Here is the application code. See if you can spot the problem.

 

updateServer = request.getParameter("updateServer");
         if(updateServer!=null){
                 updateServer = updateServer.replace("'","").replace("\"","").replace("`", "").replace("&", "").replace("|", "");
                 boolean isValidServer = Util.isValidServerName(updateServer);
                 String output = null;
                 if(isValidServer){
                          //ping the update server
                          String [] commandArgs = {"/bin/sh", "-c", String.format("ping -c 4 %s",updateServer)};
                          output = Util.exec(commandArgs);
                 }

 

[題目說明]

  這一題是程式中提供的輸入欄位是用來作為Linux OS Command執行用的參數內容,如果你可以查覺程式漏洞,利用input欄位的值便可以用OS Command秀出etc/passwd 的內容。

**待解问题**
在所给段落的代码中,updateServer 参数的值在执行 ping 命令之前会被删除哪些字符?

**所给数据**
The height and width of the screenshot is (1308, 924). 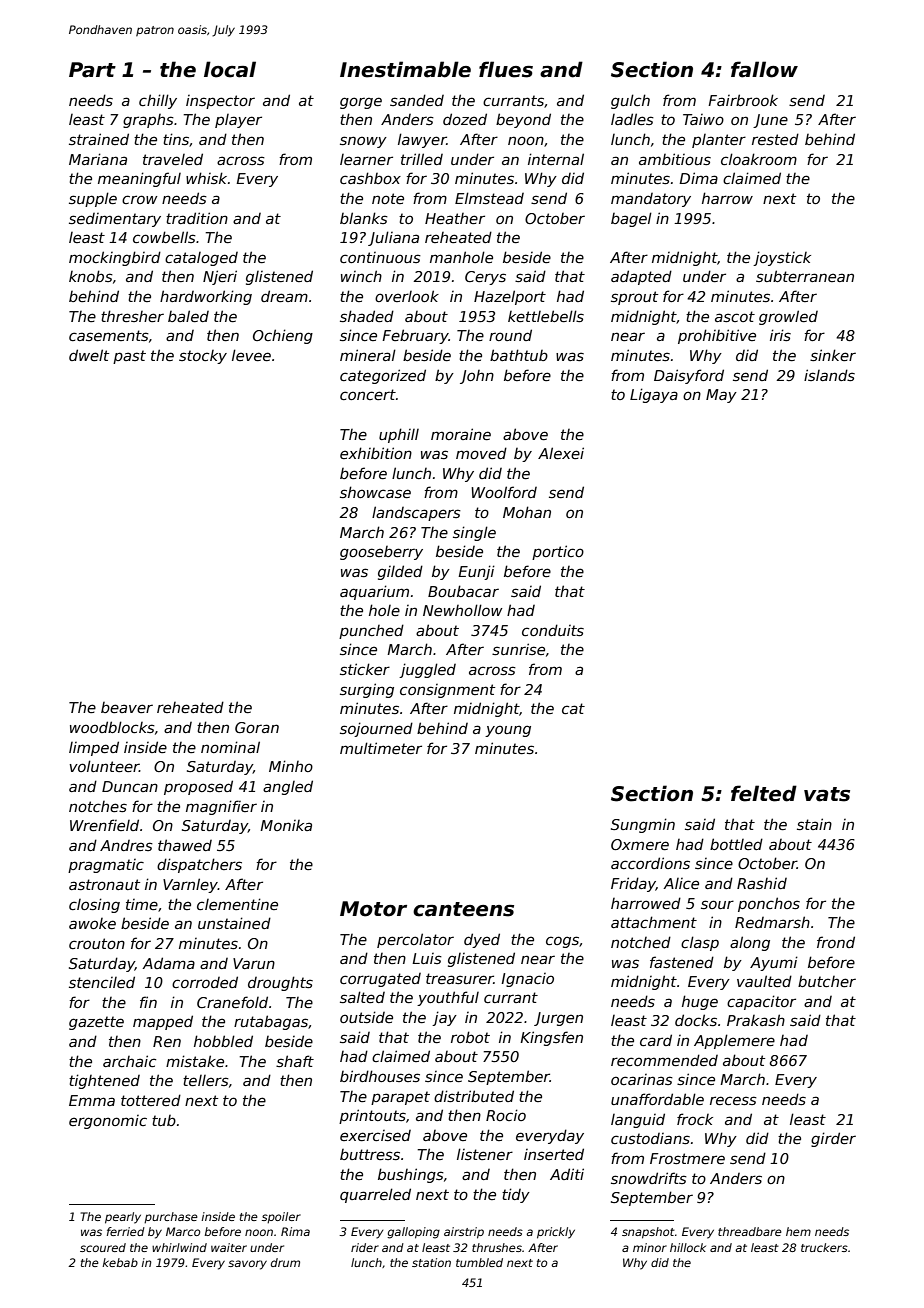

**完整答案**
会删除单引号(')、双引号(")、反引号(`)、& 和 | 这五种字符。